**WORK TASK:** Please print, word for word, every line from the one that contains "Task: Expand the Name column sort chevron" through the last line of the records, and nothing else.

**INPUT DATA:**
┄┄┄┄┄┄┄┄┄┄
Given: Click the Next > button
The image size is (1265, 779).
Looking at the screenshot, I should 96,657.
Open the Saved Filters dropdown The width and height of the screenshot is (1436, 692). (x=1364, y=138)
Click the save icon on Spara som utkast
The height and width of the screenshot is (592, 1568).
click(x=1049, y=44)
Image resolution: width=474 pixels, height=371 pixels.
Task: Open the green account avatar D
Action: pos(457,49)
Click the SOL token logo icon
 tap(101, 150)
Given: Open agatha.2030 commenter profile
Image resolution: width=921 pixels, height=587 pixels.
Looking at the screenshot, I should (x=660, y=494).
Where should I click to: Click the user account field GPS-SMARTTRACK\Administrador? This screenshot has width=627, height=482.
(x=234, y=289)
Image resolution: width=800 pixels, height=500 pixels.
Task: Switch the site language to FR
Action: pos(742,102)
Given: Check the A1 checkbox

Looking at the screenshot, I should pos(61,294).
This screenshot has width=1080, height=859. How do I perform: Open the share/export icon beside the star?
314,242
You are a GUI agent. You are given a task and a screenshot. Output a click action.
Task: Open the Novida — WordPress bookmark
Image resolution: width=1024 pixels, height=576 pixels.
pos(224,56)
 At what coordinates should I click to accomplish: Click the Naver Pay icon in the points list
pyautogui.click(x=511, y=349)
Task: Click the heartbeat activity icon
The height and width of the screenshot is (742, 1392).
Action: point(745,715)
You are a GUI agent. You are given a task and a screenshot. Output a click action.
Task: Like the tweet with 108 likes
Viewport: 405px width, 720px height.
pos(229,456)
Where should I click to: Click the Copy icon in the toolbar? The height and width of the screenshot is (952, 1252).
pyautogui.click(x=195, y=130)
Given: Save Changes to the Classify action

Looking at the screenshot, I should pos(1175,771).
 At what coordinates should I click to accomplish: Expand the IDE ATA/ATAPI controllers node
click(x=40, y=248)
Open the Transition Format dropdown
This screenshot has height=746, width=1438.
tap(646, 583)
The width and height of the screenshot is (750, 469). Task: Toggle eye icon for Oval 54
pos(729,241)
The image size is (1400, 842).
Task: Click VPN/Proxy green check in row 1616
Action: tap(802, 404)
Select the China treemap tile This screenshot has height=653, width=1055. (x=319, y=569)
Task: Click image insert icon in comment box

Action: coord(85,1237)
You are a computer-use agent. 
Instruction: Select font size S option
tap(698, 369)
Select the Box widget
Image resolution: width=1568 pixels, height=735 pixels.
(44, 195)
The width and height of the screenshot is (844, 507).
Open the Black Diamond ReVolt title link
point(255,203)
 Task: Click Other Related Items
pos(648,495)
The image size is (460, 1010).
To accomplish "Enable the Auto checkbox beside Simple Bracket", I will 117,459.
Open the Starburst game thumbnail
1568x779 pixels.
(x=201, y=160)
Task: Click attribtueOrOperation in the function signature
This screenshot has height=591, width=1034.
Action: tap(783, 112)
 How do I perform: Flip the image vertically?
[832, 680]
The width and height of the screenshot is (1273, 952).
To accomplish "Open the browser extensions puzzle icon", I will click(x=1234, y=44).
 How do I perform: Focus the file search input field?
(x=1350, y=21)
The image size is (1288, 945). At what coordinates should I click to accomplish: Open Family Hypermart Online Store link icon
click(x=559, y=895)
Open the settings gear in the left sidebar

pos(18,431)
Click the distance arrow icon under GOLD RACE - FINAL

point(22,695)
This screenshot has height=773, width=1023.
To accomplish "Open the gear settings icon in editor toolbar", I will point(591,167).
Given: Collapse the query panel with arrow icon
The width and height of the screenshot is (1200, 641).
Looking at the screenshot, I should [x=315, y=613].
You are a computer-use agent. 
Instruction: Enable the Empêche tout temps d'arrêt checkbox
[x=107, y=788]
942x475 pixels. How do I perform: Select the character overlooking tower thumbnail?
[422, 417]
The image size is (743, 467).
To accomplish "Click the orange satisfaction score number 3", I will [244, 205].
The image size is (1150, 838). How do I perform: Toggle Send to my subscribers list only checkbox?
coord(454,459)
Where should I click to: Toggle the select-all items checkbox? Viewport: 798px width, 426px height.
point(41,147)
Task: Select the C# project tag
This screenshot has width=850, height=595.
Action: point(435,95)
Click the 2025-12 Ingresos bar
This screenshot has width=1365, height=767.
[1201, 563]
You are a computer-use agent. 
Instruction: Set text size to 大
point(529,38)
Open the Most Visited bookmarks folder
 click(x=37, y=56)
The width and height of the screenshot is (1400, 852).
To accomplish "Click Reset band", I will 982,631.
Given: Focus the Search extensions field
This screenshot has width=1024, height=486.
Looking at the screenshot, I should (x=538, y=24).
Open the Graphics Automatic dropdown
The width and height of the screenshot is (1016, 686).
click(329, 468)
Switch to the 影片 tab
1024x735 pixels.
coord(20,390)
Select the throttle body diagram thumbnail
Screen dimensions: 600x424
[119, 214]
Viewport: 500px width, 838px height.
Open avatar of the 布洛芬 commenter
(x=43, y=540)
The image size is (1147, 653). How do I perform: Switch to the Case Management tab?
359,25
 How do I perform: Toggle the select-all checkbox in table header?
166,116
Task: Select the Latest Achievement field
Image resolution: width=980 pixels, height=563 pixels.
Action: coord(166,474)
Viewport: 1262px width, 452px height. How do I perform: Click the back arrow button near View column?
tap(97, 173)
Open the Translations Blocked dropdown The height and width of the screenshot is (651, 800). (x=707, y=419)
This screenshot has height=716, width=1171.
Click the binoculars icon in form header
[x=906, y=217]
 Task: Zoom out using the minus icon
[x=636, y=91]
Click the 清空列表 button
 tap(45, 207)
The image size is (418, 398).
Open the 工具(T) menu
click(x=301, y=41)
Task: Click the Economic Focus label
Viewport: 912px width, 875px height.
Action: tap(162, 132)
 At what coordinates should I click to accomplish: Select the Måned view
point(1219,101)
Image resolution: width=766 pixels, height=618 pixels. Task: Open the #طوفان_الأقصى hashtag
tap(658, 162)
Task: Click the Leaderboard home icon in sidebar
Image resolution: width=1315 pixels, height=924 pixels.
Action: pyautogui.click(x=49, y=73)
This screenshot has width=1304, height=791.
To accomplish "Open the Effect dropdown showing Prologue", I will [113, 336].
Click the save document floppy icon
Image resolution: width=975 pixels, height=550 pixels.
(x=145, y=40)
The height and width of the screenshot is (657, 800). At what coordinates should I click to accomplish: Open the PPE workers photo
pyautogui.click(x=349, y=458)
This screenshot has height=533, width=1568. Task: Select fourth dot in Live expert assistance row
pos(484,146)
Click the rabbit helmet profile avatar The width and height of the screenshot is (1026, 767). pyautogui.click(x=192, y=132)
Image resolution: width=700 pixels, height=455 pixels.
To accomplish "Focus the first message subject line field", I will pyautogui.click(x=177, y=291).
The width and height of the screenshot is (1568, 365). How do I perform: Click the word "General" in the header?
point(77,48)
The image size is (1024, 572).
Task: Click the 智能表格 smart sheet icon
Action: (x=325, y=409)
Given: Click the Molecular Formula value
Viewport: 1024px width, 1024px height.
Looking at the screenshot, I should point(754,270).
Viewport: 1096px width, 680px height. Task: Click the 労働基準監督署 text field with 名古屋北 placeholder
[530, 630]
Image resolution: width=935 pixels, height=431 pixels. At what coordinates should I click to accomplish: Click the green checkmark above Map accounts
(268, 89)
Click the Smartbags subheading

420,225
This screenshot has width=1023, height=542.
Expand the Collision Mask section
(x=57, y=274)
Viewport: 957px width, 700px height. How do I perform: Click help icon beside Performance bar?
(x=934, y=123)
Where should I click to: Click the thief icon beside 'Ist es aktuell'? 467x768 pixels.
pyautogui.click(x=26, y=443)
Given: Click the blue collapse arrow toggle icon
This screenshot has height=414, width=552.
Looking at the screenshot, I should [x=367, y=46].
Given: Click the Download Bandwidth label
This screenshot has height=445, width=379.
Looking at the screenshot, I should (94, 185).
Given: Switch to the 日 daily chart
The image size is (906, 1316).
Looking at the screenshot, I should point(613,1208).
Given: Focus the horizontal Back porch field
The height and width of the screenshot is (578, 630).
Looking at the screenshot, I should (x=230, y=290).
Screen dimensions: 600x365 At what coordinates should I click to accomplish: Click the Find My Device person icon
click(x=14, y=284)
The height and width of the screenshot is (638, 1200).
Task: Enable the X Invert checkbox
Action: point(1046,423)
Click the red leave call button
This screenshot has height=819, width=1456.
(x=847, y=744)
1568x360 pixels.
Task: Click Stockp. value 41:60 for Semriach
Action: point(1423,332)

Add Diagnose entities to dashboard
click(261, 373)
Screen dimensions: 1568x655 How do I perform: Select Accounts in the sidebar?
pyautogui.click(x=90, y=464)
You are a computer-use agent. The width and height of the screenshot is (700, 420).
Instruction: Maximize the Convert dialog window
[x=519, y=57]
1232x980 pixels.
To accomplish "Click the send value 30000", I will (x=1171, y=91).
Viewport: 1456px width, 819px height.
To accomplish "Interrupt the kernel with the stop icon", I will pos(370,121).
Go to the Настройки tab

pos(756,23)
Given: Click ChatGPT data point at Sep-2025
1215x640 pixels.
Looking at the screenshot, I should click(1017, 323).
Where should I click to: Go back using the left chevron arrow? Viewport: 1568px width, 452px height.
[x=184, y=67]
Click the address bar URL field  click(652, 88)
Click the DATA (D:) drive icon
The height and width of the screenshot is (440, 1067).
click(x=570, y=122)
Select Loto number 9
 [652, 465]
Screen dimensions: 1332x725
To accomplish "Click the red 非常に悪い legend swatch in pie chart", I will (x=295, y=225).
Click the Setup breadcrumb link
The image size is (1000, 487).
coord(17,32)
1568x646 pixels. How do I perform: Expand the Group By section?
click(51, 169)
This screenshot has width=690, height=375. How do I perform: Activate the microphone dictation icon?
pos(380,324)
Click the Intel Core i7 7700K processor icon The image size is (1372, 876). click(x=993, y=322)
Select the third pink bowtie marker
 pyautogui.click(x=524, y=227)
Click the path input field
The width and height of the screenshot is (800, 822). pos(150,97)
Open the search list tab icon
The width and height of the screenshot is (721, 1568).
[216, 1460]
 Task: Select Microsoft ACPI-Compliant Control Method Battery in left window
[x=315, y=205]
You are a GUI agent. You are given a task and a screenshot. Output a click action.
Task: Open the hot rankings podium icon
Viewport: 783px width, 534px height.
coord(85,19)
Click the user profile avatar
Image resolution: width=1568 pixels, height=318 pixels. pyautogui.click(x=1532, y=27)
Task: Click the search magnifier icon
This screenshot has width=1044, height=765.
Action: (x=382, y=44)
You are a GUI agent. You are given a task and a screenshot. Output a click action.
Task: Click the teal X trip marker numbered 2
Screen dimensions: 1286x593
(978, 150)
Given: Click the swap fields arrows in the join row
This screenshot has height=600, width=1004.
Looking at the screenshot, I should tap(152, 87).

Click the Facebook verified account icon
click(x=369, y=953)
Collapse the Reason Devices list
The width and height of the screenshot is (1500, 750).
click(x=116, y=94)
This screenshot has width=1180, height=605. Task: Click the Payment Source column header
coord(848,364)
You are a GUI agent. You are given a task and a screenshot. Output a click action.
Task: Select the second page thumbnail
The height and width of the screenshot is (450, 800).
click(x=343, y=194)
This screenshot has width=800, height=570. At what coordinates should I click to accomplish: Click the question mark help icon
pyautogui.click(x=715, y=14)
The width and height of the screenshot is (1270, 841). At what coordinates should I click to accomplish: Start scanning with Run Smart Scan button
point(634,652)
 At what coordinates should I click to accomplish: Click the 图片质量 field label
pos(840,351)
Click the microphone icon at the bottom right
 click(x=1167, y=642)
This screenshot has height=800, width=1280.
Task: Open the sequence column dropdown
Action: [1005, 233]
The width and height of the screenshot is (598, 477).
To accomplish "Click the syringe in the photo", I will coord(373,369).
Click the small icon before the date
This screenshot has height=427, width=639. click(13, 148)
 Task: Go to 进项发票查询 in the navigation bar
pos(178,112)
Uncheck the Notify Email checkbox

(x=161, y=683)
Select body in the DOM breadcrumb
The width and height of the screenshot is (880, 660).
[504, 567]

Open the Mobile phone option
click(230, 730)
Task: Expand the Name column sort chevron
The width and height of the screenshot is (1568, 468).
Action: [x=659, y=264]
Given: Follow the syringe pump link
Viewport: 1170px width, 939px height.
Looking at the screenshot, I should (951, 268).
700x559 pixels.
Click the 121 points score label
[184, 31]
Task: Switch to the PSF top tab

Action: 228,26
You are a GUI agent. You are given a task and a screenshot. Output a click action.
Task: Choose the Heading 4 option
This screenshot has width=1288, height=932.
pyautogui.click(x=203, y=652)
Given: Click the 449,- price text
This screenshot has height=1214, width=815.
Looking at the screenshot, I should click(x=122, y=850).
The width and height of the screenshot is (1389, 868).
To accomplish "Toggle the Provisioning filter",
┄┄┄┄┄┄┄┄┄┄
**YOUR RESPONSE:**
Task: Expand the Name column sort chevron
The width and height of the screenshot is (1568, 468).
Action: [x=659, y=264]
Given: Follow the syringe pump link
Viewport: 1170px width, 939px height.
Looking at the screenshot, I should (951, 268).
700x559 pixels.
Click the 121 points score label
[184, 31]
Task: Switch to the PSF top tab

Action: 228,26
You are a GUI agent. You are given a task and a screenshot. Output a click action.
Task: Choose the Heading 4 option
This screenshot has width=1288, height=932.
pyautogui.click(x=203, y=652)
Given: Click the 449,- price text
This screenshot has height=1214, width=815.
Looking at the screenshot, I should click(x=122, y=850).
The width and height of the screenshot is (1389, 868).
To accomplish "Toggle the Provisioning filter",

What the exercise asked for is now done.